─── Supplied records ───

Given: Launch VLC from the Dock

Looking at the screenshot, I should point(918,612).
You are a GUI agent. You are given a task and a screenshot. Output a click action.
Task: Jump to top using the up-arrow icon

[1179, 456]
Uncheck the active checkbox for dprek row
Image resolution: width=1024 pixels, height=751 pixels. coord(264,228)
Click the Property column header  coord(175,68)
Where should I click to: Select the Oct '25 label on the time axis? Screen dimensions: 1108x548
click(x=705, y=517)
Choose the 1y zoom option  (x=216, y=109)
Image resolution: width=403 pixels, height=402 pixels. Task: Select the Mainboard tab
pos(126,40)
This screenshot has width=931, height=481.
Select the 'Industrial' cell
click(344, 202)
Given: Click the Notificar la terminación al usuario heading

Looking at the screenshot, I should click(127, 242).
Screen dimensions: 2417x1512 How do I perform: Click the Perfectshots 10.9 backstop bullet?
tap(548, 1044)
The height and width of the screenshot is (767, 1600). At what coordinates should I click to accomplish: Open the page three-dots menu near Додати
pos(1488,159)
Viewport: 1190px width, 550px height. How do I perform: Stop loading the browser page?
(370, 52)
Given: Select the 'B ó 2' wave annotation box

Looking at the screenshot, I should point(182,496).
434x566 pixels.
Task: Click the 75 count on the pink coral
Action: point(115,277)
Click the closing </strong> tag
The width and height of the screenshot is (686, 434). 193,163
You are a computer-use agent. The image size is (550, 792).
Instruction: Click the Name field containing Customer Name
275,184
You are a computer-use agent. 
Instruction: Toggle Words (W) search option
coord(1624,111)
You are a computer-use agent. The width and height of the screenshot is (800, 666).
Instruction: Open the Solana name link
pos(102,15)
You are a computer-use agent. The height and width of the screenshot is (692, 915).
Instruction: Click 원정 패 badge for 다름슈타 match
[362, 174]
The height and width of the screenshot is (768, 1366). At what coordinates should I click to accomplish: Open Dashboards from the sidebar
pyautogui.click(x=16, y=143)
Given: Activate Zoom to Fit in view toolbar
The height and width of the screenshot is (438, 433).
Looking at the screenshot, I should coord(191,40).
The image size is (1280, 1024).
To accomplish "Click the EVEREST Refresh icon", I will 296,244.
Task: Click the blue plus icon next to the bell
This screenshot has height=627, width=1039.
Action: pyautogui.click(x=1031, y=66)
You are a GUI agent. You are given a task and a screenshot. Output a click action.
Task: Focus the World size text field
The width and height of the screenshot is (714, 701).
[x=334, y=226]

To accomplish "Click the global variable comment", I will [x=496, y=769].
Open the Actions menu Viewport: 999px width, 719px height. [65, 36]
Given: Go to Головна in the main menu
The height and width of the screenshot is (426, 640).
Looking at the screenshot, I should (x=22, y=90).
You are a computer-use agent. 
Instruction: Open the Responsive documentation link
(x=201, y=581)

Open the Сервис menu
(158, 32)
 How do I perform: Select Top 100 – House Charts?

───

_Task item_
Locate the lines above that hold the word "size". Show every one of them.

_Expected answer_
You are a computer-use agent. The image size is (550, 792).
The image size is (1280, 1024).
Task: Focus the World size text field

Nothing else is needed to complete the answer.